= Angela Dale =

British social scientist and statistician

Angela Dale (born 1945) is a British social scientist and statistician whose research has involved the secondary analysis of government survey data, and the study of women in the workforce. Formerly Deputy Director of the Social Statistics Research Unit of City, University of London, and Professor of Quantitative Research and Director of the Cathie Marsh Centre for Census and Survey Research at the University of Manchester, she is now a professor emerita at Manchester.

==Selected publications==
Dale is an author of the books;
- Doing Secondary Analysis: A Practical Guide (with Sara Arber and Michael Proctor, Unwin Hyman, 1988)
- Analyzing Census Microdata (with Ed Fieldhouse and Claire Holdsworth, Edward Arnold, 2000)

She is an editor of
- The 1991 Census User's Guide (edited with Cathie Marsh, HMSO 1993)
- Analysing Social and Political Change: A Casebook of Methods (with Richard B. Davies, Sage, 1994)
- The Gender Dimension of Social Change: The Contribution of Dynamic Research to the Study of Women's Life Courses (with Elisabetta Ruspini, Policy Press, 2002)
- Understanding Social Research: Thinking Creatively about Method (with Jennifer Mason, Sage, 2011)

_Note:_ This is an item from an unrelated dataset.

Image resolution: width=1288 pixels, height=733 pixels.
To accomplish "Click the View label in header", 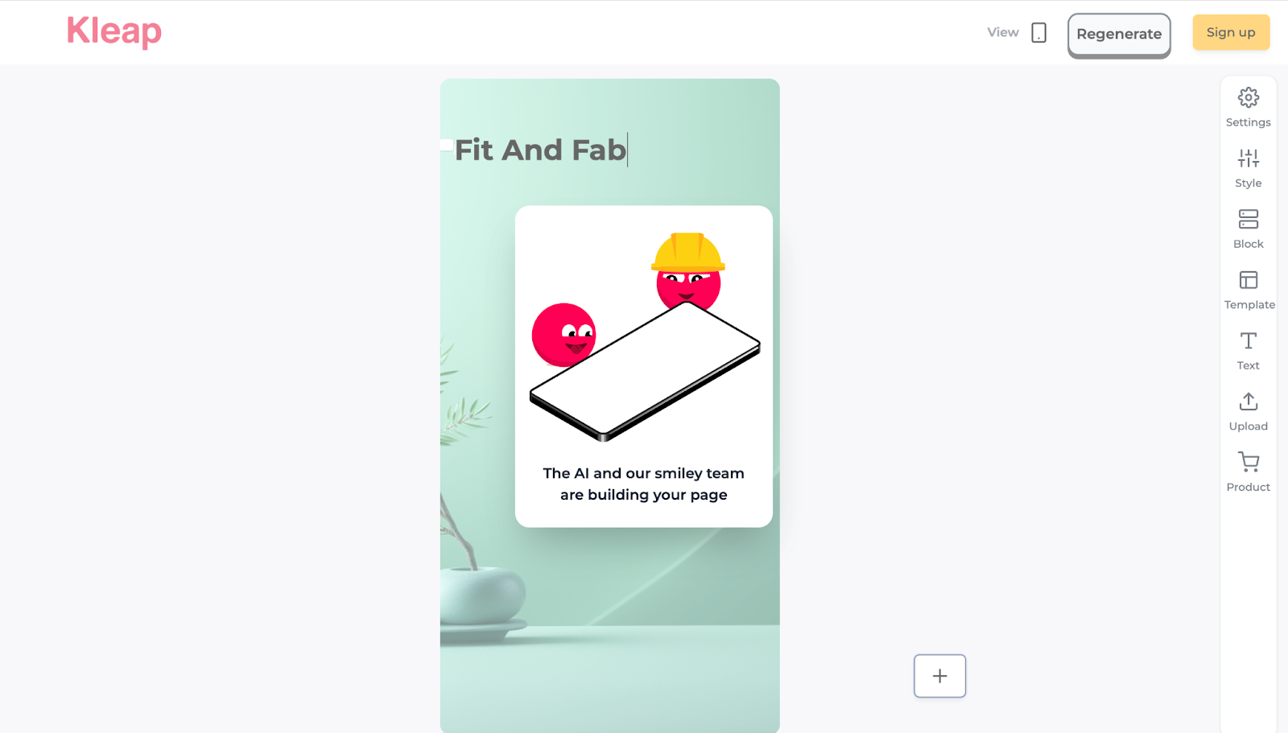I will click(1003, 32).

She has also published highly cited journal papers on women in the workforce including
- Dale, Angela (1985). "Integrating Women into Class Theory"
- Arber, Sara (1985). "Paid employment and women's health: a benefit or a source of role strain?"
- Ginn, Jay (1996). "Feminist Fallacies: A Reply to Hakim on Women's Employment"
- Dale, Angela (2002). "Routes into education and employment for young Pakistani and Bangladeshi women in the UK"
- Dale, Angela (2002). "The Labour Market Prospects for Pakistani and Bangladeshi Women"

==Recognition==
Dale is a Fellow of the Academy of Social Sciences. She was named to the Order of the British Empire in the 2006 New Year Honours "for services to social science". In 2006, Dale won the West Medal of the Royal Statistical Society, given "for outstanding contributions to the development or communication of official statistics".